◆ EXCERPTED DATA:
Content starts
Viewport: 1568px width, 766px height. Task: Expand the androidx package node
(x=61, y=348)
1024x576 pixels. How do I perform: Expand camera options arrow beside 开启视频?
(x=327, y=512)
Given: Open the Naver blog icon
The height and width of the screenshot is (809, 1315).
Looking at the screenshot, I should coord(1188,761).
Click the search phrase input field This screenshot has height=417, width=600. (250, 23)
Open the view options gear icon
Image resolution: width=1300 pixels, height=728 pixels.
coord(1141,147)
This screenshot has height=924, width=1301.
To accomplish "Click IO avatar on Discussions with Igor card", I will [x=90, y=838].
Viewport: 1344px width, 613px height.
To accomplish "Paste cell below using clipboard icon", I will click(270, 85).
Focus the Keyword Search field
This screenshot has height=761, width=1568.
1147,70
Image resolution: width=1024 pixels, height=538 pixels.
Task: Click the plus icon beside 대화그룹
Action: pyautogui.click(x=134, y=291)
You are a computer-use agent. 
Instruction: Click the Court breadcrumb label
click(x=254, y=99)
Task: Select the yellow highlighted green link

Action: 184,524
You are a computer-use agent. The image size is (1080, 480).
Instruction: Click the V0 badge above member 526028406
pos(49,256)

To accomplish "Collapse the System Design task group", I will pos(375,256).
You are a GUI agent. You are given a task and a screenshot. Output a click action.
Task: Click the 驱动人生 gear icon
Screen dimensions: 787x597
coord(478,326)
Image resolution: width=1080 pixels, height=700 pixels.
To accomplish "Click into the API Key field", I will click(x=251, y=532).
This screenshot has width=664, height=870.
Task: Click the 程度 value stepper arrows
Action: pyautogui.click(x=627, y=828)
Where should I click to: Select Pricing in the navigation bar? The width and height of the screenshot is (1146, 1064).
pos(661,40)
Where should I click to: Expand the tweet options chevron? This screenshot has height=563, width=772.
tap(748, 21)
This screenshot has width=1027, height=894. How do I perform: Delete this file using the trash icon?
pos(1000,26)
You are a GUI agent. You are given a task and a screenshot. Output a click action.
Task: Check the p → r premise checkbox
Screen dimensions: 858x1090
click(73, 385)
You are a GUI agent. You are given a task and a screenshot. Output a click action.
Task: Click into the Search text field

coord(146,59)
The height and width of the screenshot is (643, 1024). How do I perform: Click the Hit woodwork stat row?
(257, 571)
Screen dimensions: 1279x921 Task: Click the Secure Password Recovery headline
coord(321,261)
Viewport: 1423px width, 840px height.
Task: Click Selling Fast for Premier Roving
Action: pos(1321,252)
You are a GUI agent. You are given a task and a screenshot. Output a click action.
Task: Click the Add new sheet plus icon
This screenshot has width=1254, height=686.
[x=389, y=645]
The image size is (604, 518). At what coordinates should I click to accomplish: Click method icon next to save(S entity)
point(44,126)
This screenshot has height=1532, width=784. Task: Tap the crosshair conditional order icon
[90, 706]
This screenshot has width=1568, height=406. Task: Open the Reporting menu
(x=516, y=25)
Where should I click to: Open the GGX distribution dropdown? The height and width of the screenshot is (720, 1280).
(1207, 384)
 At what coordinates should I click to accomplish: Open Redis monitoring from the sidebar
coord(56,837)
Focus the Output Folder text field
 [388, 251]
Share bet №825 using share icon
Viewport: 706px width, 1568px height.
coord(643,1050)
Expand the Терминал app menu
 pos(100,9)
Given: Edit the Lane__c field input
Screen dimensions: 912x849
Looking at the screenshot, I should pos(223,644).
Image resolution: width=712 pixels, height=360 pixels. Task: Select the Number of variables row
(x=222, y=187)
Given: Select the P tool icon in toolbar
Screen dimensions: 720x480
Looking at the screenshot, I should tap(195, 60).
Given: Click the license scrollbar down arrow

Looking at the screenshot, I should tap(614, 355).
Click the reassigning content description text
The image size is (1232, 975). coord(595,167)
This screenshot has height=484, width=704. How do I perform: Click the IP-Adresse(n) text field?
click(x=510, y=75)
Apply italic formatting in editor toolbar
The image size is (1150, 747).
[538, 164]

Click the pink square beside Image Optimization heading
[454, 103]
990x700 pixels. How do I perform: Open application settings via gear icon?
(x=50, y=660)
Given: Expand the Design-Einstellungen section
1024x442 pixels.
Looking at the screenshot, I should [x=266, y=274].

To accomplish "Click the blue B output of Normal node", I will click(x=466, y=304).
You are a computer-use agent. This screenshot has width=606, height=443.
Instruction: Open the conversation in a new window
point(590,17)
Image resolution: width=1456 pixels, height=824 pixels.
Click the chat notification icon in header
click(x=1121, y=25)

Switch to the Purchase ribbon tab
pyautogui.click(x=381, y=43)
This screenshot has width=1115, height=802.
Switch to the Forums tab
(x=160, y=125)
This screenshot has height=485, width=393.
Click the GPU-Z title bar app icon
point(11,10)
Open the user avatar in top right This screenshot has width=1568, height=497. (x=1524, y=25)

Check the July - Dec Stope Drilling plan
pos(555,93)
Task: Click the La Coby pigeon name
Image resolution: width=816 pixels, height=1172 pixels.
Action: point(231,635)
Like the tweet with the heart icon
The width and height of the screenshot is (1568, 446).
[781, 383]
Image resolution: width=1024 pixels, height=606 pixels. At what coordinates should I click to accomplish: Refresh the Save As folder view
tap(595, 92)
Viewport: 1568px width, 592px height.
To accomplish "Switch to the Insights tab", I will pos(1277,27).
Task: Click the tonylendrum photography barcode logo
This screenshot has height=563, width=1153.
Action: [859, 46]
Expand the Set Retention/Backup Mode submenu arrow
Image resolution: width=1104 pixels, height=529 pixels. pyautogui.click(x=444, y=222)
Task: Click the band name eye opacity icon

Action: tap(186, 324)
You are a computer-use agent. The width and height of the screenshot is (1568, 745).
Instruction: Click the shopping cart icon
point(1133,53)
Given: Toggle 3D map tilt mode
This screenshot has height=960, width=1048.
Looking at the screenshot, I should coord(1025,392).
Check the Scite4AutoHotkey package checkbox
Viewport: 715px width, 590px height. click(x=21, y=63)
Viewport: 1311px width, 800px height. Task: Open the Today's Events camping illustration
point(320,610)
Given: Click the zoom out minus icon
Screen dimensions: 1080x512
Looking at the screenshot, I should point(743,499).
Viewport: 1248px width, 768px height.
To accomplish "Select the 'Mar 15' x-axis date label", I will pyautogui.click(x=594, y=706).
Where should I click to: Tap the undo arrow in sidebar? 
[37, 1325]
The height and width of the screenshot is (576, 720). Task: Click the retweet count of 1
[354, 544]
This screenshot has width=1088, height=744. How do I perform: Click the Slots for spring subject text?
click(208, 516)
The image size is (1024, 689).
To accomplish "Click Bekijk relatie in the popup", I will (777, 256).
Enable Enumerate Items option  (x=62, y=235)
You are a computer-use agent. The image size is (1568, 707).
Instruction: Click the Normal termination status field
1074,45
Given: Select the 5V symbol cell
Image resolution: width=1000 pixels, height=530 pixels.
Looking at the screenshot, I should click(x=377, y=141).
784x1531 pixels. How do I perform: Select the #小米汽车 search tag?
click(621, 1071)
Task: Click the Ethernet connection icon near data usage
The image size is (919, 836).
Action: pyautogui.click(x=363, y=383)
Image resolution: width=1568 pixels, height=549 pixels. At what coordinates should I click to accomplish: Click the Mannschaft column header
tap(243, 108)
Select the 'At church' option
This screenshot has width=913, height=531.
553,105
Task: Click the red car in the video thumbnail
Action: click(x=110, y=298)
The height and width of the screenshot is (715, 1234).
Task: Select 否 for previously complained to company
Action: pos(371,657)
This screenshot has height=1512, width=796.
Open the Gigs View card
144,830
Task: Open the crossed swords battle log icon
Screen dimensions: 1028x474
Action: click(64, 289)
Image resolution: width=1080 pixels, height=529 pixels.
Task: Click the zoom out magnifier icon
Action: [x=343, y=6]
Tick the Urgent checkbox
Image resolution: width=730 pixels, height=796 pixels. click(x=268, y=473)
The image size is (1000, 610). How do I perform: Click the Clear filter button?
Content ends
◆ WORK INSTRUCTION:
Each of the lines from the one that contains "Image resolution: width=1000" through the last line of the data needs to be repeated exactly, with no others.

◆ SOLUTION FOR THIS TASK:
Image resolution: width=1000 pixels, height=530 pixels.
Looking at the screenshot, I should click(x=377, y=141).
784x1531 pixels. How do I perform: Select the #小米汽车 search tag?
click(621, 1071)
Task: Click the Ethernet connection icon near data usage
The image size is (919, 836).
Action: pyautogui.click(x=363, y=383)
Image resolution: width=1568 pixels, height=549 pixels. At what coordinates should I click to accomplish: Click the Mannschaft column header
tap(243, 108)
Select the 'At church' option
This screenshot has width=913, height=531.
553,105
Task: Click the red car in the video thumbnail
Action: click(x=110, y=298)
The height and width of the screenshot is (715, 1234).
Task: Select 否 for previously complained to company
Action: pos(371,657)
This screenshot has height=1512, width=796.
Open the Gigs View card
144,830
Task: Open the crossed swords battle log icon
Screen dimensions: 1028x474
Action: click(64, 289)
Image resolution: width=1080 pixels, height=529 pixels.
Task: Click the zoom out magnifier icon
Action: [x=343, y=6]
Tick the Urgent checkbox
Image resolution: width=730 pixels, height=796 pixels. click(x=268, y=473)
The image size is (1000, 610). How do I perform: Click the Clear filter button?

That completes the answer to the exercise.